Trump’s hands all over fight in Ukraine
You get the government you deserve, and in America, we certainly got the one we deserved when the egomaniacal Donald Trump won the presidency in 2016.
Yet no matter how conservatives looked at Trump and his kaleidoscopic policies, they had to spot the dastard in him, even as they refused to acknowledge it publicly. For not a single president in America history has cared so little about the principles of our republic as Trump.
While in office, he bullied his critics inside the United States, and outside our borders, he sided with tough-talking autocrats who threatened to tear global peace, whatever that fiction looked like, into shreds.
In the Ukraine, Trump’s hands are all over what Vladimir Putin is doing there. The Russian attack on a country that once was part of the Soviet Union speaks to what feckless public policy resembles.
Yeah, I know, my thoughts echo those of us on the progressive side — folks who are too quick to blame the conservative thought in the Trump era when things turn topsy-turvy on us. But can those right-wingers accuse those of us on the left of being dead wrong about Trump now?
His willingness to acquiesce to all Putin wanted pushed the United States into a space it never wanted to be. In trying to keep concord, the United States and the administration that followed Trump’s have found discord.
They can’t reign in wantoned globalists, strongmen who view world domination as their next great frontier. We see those leaders in North Korea; we see them in China; and we see them, bombs bursting everywhere in the Ukraine to punctuate the point, in Russia.
Bombs might eventually bring peace, but that cost for peace is a high price to pay. Body bags are pricey.

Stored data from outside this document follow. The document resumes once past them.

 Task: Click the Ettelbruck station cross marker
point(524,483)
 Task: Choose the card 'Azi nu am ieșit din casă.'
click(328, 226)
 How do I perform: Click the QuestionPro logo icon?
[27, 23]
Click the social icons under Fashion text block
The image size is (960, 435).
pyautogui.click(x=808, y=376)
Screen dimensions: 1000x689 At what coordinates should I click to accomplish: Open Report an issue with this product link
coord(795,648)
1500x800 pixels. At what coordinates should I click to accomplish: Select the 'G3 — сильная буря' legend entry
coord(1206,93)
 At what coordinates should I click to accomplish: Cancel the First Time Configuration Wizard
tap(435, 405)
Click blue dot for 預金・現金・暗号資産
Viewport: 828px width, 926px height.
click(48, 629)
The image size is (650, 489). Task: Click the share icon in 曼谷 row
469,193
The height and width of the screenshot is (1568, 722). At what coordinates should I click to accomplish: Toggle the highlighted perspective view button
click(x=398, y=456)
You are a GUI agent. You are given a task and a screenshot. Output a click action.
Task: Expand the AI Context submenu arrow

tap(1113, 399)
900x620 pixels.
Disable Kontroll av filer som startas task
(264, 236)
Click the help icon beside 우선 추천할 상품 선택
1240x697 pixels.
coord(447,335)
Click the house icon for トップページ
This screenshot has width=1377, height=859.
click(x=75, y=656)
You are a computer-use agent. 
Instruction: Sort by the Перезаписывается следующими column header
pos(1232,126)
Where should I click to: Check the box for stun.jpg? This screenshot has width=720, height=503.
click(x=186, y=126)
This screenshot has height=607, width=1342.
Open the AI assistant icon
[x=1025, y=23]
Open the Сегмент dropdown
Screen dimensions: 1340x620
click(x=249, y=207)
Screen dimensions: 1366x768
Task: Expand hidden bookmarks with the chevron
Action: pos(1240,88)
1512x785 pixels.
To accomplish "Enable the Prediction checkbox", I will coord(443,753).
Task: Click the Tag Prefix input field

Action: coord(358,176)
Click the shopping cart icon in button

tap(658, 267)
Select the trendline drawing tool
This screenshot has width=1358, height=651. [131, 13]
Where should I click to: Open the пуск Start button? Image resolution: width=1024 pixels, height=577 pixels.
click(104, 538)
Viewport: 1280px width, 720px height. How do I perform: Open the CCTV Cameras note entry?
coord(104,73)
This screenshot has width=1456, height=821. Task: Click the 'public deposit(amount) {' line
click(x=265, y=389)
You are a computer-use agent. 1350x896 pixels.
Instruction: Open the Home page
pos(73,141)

Our allies understand that better than our former president, who remains the voice for the lunatic right. I have issues with traditional conservatives on many fronts, but I can see some reason in our contrasting views on governance.
I see no reason in what Trump and his sycophants have done in trampling peace and fomenting hatred — here and elsewhere.
As a nation, we act tentatively in our decision to use bullets to exact peace. We hope economic and political pressures will serve the effort for peace best. Even that effort, however, would profit from a consensus at home, which means Trump must turn his back on a politician he venerates.
For in America, Trump will never be Putin.
Oh, Trump tried, of course. His harangues about a stolen election do bring him willing listeners, but the little insurrection they embarked on in January 2021 didn’t achieve their aim: four more years of the man.
Trump can — and he does — blame President Joe Biden for what Putin did in invading Ukraine. Trump’s game of blame is tragically absurd, because it’s akin to blaming a fire that destroyed a house next door on the flames and not on the arsonist who set it ablaze.
In the days ahead, Biden might have to weigh an awful question: Do our bullets speak louder than our words? For he and U.S. allies can only sit so long in the expectation that Putin will temper his ambitions.
He might if Trump does.
Autocratic tendencies are difficult to rein in. Trump’s are impossible.